**What is expected**
Print every one of the rows below verbatim, changing nothing.
>> begin
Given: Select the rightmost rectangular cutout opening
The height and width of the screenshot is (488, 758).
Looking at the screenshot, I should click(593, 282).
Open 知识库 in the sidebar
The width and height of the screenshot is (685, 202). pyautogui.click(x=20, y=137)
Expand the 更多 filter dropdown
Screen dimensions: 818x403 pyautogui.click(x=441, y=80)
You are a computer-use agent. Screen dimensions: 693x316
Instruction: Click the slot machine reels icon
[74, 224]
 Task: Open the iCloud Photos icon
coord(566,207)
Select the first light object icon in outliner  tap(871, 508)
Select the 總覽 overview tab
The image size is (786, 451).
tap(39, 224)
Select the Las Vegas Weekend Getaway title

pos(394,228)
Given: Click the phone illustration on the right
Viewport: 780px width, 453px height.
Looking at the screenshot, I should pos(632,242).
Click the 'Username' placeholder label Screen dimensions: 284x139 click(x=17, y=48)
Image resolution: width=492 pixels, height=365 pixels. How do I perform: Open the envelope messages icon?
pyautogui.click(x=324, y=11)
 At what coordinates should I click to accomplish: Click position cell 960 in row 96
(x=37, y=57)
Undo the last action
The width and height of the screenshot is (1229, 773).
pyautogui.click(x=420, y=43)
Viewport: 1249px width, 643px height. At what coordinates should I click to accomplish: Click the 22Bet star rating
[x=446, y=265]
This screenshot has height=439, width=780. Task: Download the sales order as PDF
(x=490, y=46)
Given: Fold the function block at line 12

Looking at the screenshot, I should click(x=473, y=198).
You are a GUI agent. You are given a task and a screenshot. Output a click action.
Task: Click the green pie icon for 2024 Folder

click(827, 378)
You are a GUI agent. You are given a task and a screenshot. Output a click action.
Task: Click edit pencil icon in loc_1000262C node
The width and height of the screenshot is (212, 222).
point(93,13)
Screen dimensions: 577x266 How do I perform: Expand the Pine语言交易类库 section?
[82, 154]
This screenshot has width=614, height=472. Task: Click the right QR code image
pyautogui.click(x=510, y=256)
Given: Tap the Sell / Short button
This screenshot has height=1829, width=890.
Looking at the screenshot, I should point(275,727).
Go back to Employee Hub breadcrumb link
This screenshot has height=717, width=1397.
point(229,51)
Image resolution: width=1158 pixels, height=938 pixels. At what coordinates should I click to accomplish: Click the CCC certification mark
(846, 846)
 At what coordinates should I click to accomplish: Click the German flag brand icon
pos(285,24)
>> end
**The output**
Given: Select the rightmost rectangular cutout opening
The height and width of the screenshot is (488, 758).
Looking at the screenshot, I should click(593, 282).
Open 知识库 in the sidebar
The width and height of the screenshot is (685, 202). pyautogui.click(x=20, y=137)
Expand the 更多 filter dropdown
Screen dimensions: 818x403 pyautogui.click(x=441, y=80)
You are a computer-use agent. Screen dimensions: 693x316
Instruction: Click the slot machine reels icon
[74, 224]
 Task: Open the iCloud Photos icon
coord(566,207)
Select the first light object icon in outliner  tap(871, 508)
Select the 總覽 overview tab
The image size is (786, 451).
tap(39, 224)
Select the Las Vegas Weekend Getaway title

pos(394,228)
Given: Click the phone illustration on the right
Viewport: 780px width, 453px height.
Looking at the screenshot, I should pos(632,242).
Click the 'Username' placeholder label Screen dimensions: 284x139 click(x=17, y=48)
Image resolution: width=492 pixels, height=365 pixels. How do I perform: Open the envelope messages icon?
pyautogui.click(x=324, y=11)
 At what coordinates should I click to accomplish: Click position cell 960 in row 96
(x=37, y=57)
Undo the last action
The width and height of the screenshot is (1229, 773).
pyautogui.click(x=420, y=43)
Viewport: 1249px width, 643px height. At what coordinates should I click to accomplish: Click the 22Bet star rating
[x=446, y=265]
This screenshot has height=439, width=780. Task: Download the sales order as PDF
(x=490, y=46)
Given: Fold the function block at line 12

Looking at the screenshot, I should click(x=473, y=198).
You are a GUI agent. You are given a task and a screenshot. Output a click action.
Task: Click the green pie icon for 2024 Folder

click(827, 378)
You are a GUI agent. You are given a task and a screenshot. Output a click action.
Task: Click edit pencil icon in loc_1000262C node
The width and height of the screenshot is (212, 222).
point(93,13)
Screen dimensions: 577x266 How do I perform: Expand the Pine语言交易类库 section?
[82, 154]
This screenshot has width=614, height=472. Task: Click the right QR code image
pyautogui.click(x=510, y=256)
Given: Tap the Sell / Short button
This screenshot has height=1829, width=890.
Looking at the screenshot, I should point(275,727).
Go back to Employee Hub breadcrumb link
This screenshot has height=717, width=1397.
point(229,51)
Image resolution: width=1158 pixels, height=938 pixels. At what coordinates should I click to accomplish: Click the CCC certification mark
(846, 846)
 At what coordinates should I click to accomplish: Click the German flag brand icon
pos(285,24)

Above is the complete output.